La piccola Carmilla si stava sistemando davanti ad uno specchio. Poco più in là, le sue sorelle gemelle litigavano per una motivazione futile. Nasfer attendeva l’arrivo di loro padre Keros. Il bambino era elettrizzato per il torneo e tutti si erano abbigliati al meglio, sapendo che molti spettatori li avrebbero ammirati sul palco reale. Demoni da ogni parte del regno iniziavano a varcare le mura della città, raggiungendo la grande piazza principale. Con stendardi e maestosi destrieri, formavano un corteo che gli abitanti della capitale ammiravano affascinati. Tutti bardati ed in armatura, i partecipanti al torneo seguivano un percorso preciso che li avrebbe condotti fino all’arena, con un’entrata trionfale ed una sfilata per il pubblico.

“È ora!” si udì per i corridoi del palazzo.

Quello era il segnale e l’intera famiglia reale si radunò per raggiungere gli spalti. Era un avvenimento vedere tutti i principi e le principesse tutti insieme e fuori da palazzo. Gli ultimi nati erano lasciati alle cure ed alla sorveglianza dei più qualificati, mentre l’edificio lentamente si svuotava per assistere allo spettacolo. Non appena Lucifero assieme a Leonore ed a tutti i principi si fu seduto, nella piazza iniziarono a sfilare i demoni e le vare casate. Ogni famiglia poteva presentare uno o più campioni, uomini o donne, che ordinatamente si presentavano al cospetto del palco reale. Con un inchino, veniva pronunciavano il loro nome e la dinastia a cui appartenevano. Lucifero, in piedi sul palco rialzato, rispondeva con un cenno del capo. Alla sua sinistra sedeva Leonore, che osservava ogni cosa con ammirazione. Alla destra aveva Keros, silenzioso ed a disagio. Il principe indossava l’armatura che aveva utilizzato in guerra e questo gli riportava in mente eventi e ricordi poco piacevoli. Quando intravide l’ingresso in arena di Arikien, con addosso l’armatura appartenuta a Nasfer, ebbe un tuffo al cuore. A colui che la indossava, lui aveva tagliato la testa. Colui che un tempo marciava con quell’armatura ora era morto, per mano della spada che portava alla cinta.

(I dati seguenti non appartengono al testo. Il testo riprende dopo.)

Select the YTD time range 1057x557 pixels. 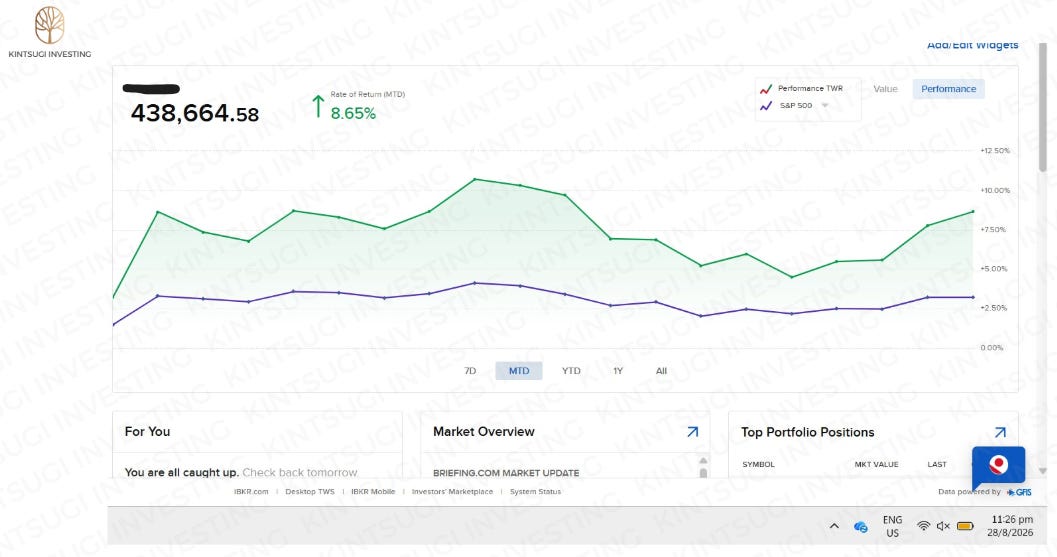571,371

“Scusate” mormorò Keros, alzandosi ed allontanandosi senza dare troppo nell’occhio.

Prima che l’erede di Alukah giungesse dinnanzi al palco, il sanguemisto aveva lasciato la postazione ed era rientrato a palazzo. La distanza era poca, la piazza sorgeva davanti alle mura della casa reale, e lo raggiunse senza farsi notare. Nel silenzio, respirò profondamente. L’edificio era buio, silenzioso, e praticamente deserto. Camminò ancora lungo il corridoio, con la mente confusa. Nelle narici percepiva odore di morte, odore di guerra. Le mani sporche di sangue, i cadaveri lungo le strade, i gemiti dei feriti e le urla degli sconfitti. E lui era lì in mezzo, efferato assassino e crudele boia, circondato da nemici da uccidere. Chiuse gli occhi, tentando di scacciare quell’immagine, ma era sopraffatto dalla confusione e dal panico.

“Altezza!” lo notò una delle guardie rimaste a palazzo “State bene? Devo chiamare qualcuno?”.

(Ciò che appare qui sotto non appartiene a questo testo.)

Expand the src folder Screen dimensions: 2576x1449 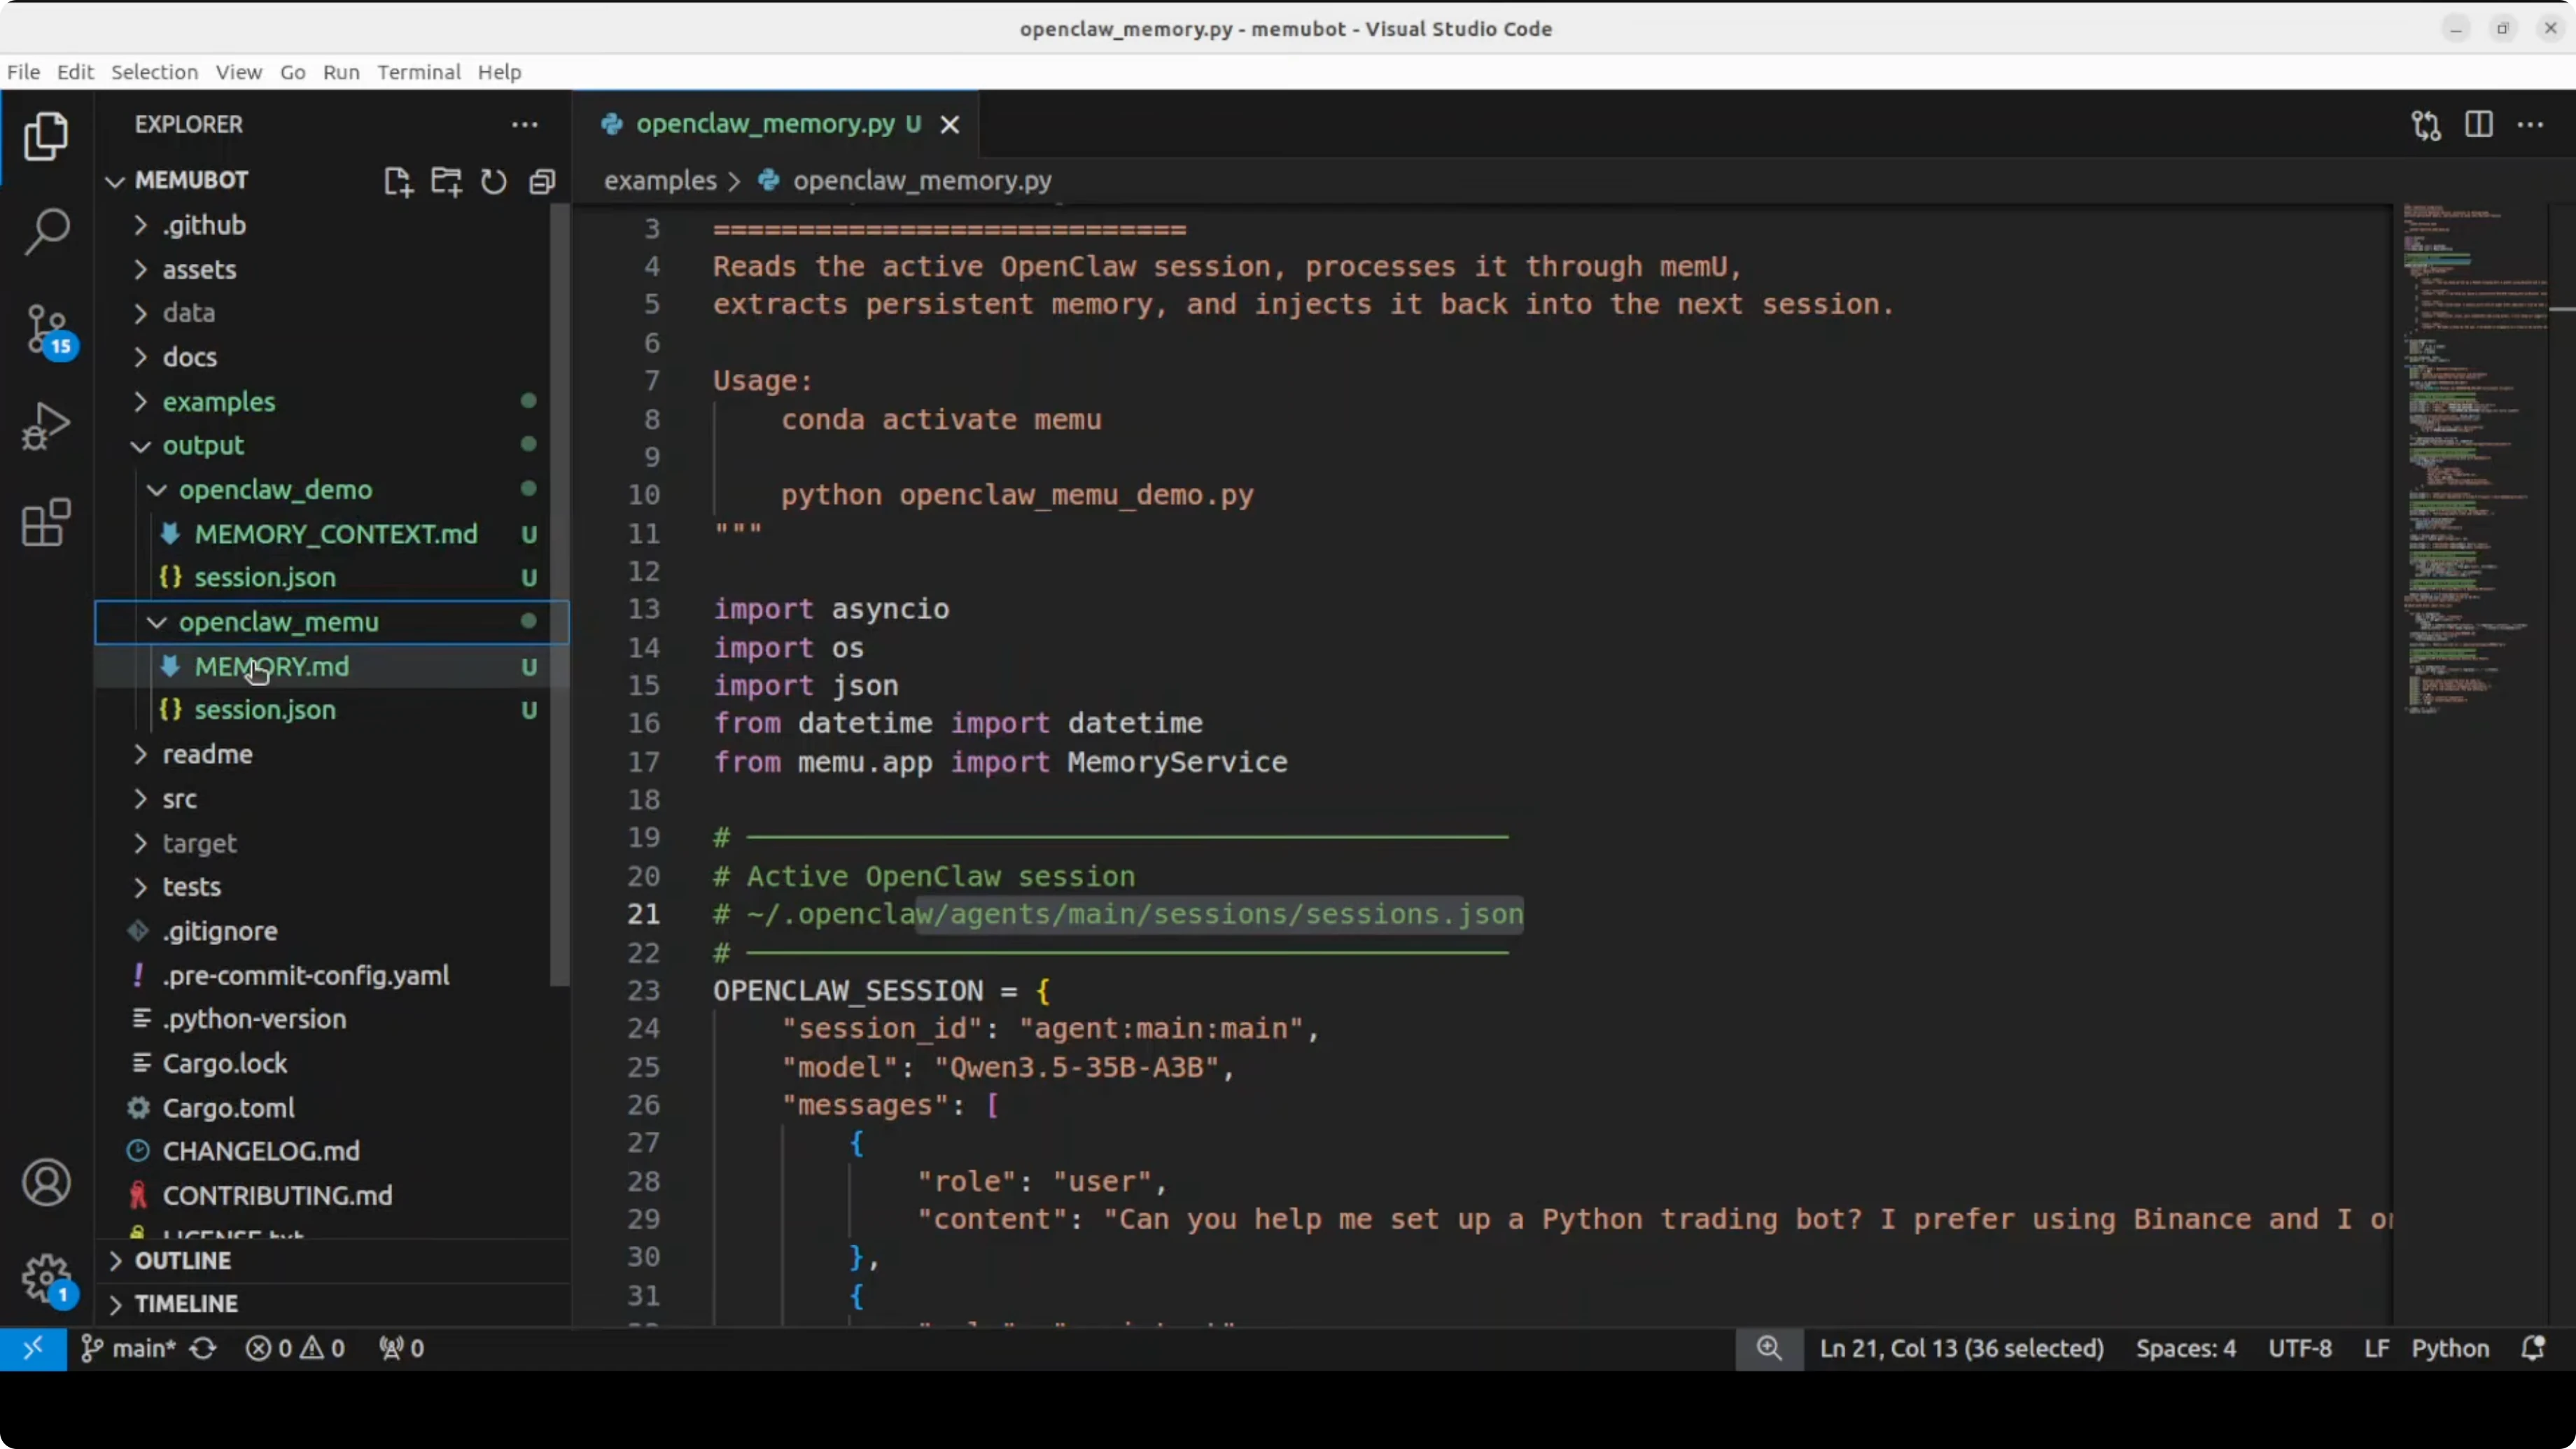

Keros non rispose, continuò a camminare.

“Altezza?” insistette la guardia ed il principe si voltò di scatto, ringhiando.

“Ma… che…?” borbottò il giovane soldato, mentre si udirono passi svelti precipitarsi dai piani delle stanze private.

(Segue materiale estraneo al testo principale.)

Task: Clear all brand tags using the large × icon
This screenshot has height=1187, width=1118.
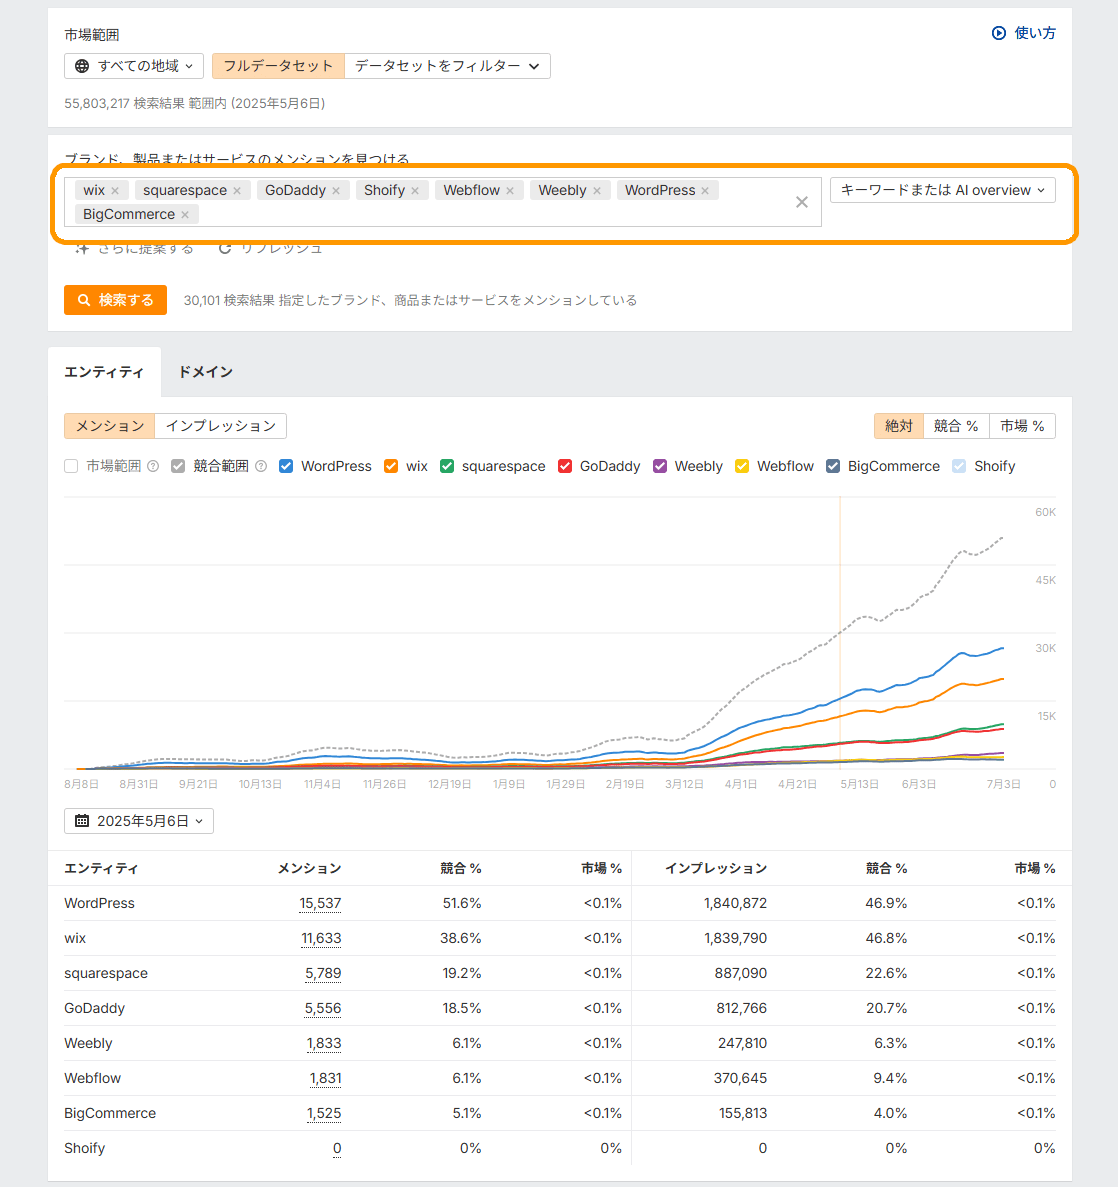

Prima che Keros reagisse in modo peggiore, aggredendo chi aveva di fronte senza alcun motivo, Simadé raggiunse il suo signore e lo chiamò per nome, congedando la guardia.

“Va tutto bene” mormorò il servo “Siete nel palazzo del re. Nessuno vuole farvi del male. Che vi succede? Respirate…”.

Keros si scosse, riprendendo lucidità e guardandosi attorno. Poi chiuse gli occhi, sedendosi a terra e reggendosi il viso con una mano.

“Decapitato” biascicò, sempre con Simadé al proprio fianco “Il sangue. Gli occhi spalancati e ormai spenti che mi fissano…”.

“Siete a casa” ripeté lentamente Simadé “Scacciate dalla mente i ricordi di guerra. Nessuno morirà oggi. Il torneo viene indetto proprio per evitare altre guerre e scontri inutili, per permettere ai demoni di sfogarsi in modo appropriato”.

Keros non rispose. Fissava il pavimento, che gli sembrava ricoperto di sangue lucido. Il servo si allontanò e tornò in pochi minuti, porgendo una tazza di tè al proprio signore. Qualche sorso lo fece calmare.

“Così state meglio?”.

Keros annuì.

“Non dovete vergognarvi, altezza. Siete stato in guerra ed eravate molto giovane. Avete assistito a scene raccapriccianti ed avete ucciso molte persone”.

“Sono passati trecento anni…”.

“Sì, ma forse l’indossare questa armatura e vedere altri demoni in abiti simili…”.

“Arikien indossa l’armatura di Nasfer. Quella che lui indossava… quando l’ho decapitato”.

“Oh. Allora è normale una reazione così”.

“No che non lo è! Io sono un demone!”.

“E… con ciò? Provate a parlarne con Amodeo. Lui le guerre le ha vissute tutte e vedrete che vi confermerà che in molti provano, a volte, sensazioni come le vostre. Paure, incubi, visioni… Non avete motivo di vergognarvene. Vedrete che con il mio tè starete subito meglio”.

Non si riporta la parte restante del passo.